PROBLEM STATEMENT:
Read the material below. Count the lines containing "will" and give that count alone.

ENTRIES SHOWN:
####################

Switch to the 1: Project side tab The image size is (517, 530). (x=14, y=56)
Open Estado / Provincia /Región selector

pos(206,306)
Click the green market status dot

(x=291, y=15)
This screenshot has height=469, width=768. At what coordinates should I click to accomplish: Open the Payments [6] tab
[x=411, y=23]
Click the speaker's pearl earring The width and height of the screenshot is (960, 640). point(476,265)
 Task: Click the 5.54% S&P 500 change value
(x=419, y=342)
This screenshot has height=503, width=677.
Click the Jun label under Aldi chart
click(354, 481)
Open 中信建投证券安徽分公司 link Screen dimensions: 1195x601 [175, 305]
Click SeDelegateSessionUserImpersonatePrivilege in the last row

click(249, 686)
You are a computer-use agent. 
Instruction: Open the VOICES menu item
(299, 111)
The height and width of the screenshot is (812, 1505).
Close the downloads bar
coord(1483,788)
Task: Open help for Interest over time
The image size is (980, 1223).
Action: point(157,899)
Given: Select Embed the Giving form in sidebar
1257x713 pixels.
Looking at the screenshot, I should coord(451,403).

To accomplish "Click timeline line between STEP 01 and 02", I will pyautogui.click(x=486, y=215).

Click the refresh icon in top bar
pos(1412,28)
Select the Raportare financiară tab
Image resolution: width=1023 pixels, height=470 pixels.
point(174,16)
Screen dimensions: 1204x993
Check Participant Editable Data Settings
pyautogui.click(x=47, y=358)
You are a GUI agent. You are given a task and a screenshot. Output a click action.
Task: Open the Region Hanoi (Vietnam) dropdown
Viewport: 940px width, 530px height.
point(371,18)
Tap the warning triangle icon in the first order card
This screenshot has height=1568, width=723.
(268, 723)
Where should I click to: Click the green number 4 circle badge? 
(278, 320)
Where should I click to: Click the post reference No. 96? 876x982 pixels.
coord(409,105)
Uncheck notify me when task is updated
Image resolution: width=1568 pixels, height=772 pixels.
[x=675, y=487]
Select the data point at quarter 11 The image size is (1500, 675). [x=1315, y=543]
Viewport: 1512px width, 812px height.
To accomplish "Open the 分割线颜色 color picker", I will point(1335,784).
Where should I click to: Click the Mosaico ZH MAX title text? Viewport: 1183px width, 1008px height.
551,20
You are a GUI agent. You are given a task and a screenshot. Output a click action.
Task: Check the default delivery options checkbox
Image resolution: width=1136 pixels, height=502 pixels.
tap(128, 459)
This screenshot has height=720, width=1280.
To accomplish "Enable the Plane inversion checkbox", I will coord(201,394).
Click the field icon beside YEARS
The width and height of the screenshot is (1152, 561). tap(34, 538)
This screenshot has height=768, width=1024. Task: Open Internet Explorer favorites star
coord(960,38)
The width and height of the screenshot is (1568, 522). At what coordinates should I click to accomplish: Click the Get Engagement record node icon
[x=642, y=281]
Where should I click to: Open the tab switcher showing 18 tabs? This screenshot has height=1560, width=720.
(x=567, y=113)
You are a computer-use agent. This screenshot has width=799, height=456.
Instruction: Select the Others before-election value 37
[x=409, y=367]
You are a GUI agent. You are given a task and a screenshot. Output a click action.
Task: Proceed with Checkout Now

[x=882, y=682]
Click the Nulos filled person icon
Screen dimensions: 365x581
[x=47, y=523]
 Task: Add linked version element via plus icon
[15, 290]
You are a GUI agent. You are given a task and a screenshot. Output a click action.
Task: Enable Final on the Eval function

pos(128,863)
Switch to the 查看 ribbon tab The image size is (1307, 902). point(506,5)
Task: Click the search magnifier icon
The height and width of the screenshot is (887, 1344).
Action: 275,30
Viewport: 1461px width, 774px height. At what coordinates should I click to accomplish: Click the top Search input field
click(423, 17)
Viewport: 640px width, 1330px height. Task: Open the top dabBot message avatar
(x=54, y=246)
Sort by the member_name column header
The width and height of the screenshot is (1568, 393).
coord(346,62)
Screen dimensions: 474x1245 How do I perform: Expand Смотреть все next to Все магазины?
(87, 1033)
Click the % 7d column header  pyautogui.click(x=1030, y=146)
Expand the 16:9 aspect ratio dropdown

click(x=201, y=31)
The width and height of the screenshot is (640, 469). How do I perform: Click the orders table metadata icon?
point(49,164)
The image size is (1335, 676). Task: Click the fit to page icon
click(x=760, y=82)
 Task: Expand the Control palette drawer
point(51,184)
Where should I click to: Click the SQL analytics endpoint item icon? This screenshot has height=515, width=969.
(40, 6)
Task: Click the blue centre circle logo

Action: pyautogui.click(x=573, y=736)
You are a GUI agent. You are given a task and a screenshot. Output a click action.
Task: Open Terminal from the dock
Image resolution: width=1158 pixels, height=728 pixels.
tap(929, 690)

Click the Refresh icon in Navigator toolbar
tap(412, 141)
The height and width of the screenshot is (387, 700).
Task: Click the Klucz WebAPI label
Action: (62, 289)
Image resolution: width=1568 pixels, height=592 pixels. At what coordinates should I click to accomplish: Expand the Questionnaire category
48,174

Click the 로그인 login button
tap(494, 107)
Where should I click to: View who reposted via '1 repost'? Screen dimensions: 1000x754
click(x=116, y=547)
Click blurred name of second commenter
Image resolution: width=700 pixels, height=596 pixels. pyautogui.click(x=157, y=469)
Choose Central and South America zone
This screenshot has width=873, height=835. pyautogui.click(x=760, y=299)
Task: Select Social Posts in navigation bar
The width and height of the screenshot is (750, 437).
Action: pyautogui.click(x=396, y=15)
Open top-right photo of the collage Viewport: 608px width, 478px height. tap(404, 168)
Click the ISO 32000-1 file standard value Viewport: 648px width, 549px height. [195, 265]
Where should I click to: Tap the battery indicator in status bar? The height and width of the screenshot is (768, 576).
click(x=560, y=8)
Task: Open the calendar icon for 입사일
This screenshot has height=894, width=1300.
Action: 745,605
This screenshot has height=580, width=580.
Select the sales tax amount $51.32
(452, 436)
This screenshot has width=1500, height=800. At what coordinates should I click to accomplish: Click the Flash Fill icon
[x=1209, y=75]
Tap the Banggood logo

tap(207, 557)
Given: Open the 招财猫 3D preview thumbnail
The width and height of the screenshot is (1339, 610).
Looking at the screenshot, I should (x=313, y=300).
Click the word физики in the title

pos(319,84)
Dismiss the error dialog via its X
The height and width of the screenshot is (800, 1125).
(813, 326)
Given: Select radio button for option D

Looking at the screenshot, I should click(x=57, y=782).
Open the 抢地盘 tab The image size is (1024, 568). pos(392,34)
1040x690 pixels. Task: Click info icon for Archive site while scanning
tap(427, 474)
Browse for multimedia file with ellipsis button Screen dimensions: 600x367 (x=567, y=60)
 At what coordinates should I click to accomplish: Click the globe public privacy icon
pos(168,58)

####################

REPLY:
3